01:56Qu'est-ce que vous avez découvert ?
01:57Qu'il y a beaucoup, beaucoup de stress et donc qu'il y a besoin de beaucoup, beaucoup de décompression.
02:02Et que la décompression passe par l'alcool et aussi les rituels des bureaux d'étudiants.
02:11Vraiment, ça m'a marquée d'entendre Cassandra, qui est aujourd'hui médecin légiste,
02:17raconter que pour obtenir le poste de présidente du BDE de son école,
02:23elle a dû passer par plein de moments très difficiles,
02:28notamment un toucher rectal devant un témoin,
02:30qu'elle a dû refaire ce toucher rectal pour passer son titre à sa successeur.

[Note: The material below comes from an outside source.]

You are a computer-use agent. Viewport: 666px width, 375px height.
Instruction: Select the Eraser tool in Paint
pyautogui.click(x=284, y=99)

02:36Donc voilà, c'est quand même des codes qui, moi, me paraissent totalement aberrants,
02:41qui sont défendus par les gens qui le vivent.
02:44Et aujourd'hui, Cassandra, quand elle a accepté de nous parler, elle a dit,
02:48je parle parce que j'en ai... En fait, non, ça n'est pas normal.
02:52On pense que c'est normal parce que c'est comme ça qu'on nous élève.
02:55On nous dit, c'est ça, c'est la tradition.
02:56Mais à un moment donné, quand la tradition fait trop mal,
02:59peut-être qu'il faut la déconstruire un peu.
03:01Les arguments qui sont utilisés pour justifier ce genre de comportement,
03:04c'est nous avons un rapport différent avec le corps.
03:08Comme on est médecin, on voit des corps toute la journée,
03:11donc une main aux fesses, c'est pas pareil pour nous que pour vous.
03:14Sinon, c'est on a besoin de ça pour décompresser.
03:16Je pense que c'est un documentaire qu'il faut voir pour comprendre le Me Too hôpital,
03:21et aussi parce que c'est une parole qu'on entend peu.
03:25Le milieu de l'hôpital étant un milieu très fermé,
03:28forcément, c'est une parole qui est difficile à entendre.
03:31Et aussi pour saluer le courage de celles qui ont osé parler,
03:35même les femmes anonymes qui se sont succédées et qui disent toute la même chose,
03:40c'est que quand même, il y a un petit problème.